Task details: Return each line of the records below that contains the word "email".

Exercise material:
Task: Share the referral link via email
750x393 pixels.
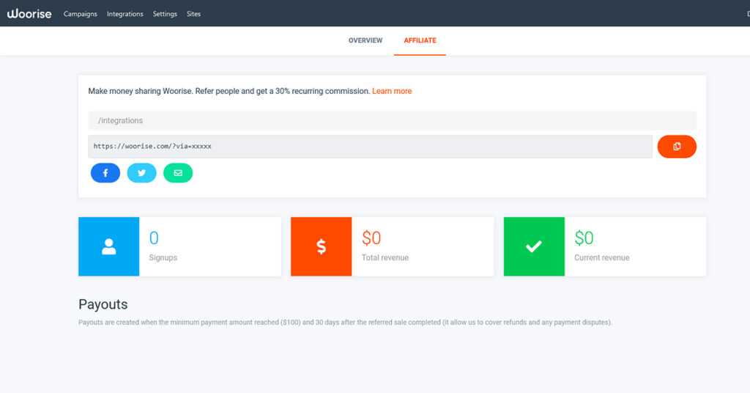Action: [x=178, y=173]
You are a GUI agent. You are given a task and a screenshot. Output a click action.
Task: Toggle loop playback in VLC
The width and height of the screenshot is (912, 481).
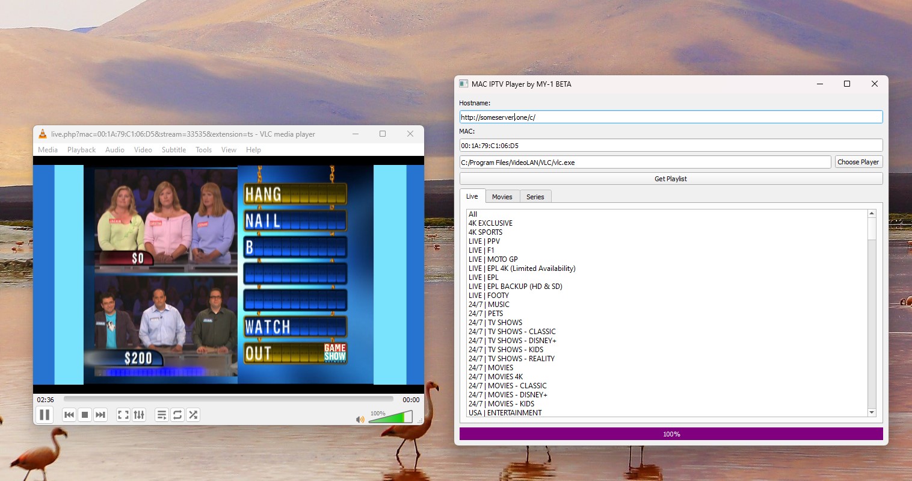177,414
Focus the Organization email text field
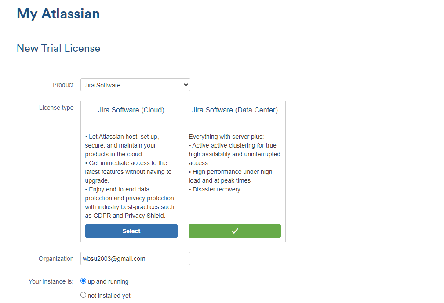The image size is (444, 303). pyautogui.click(x=135, y=259)
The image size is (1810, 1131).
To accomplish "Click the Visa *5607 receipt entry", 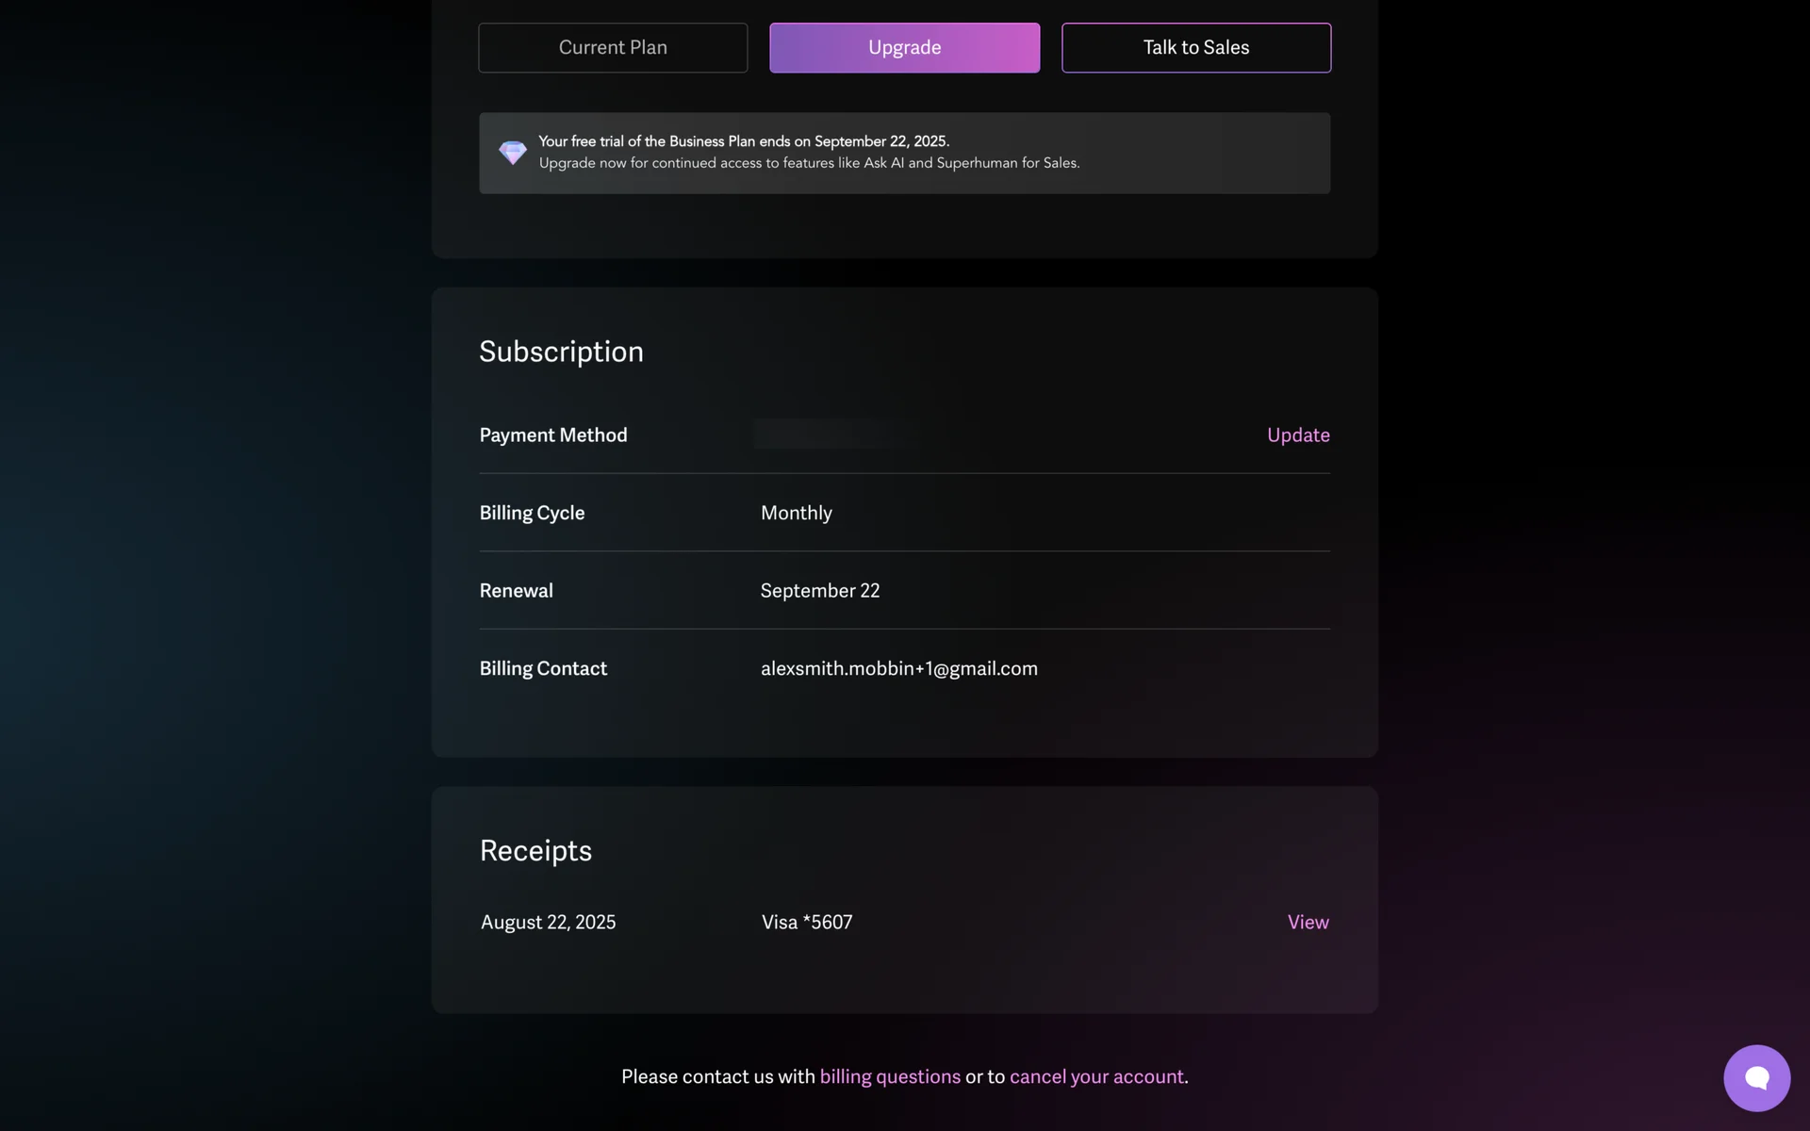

Answer below:
Task: Share the referral link via email
Focus the Organization email text field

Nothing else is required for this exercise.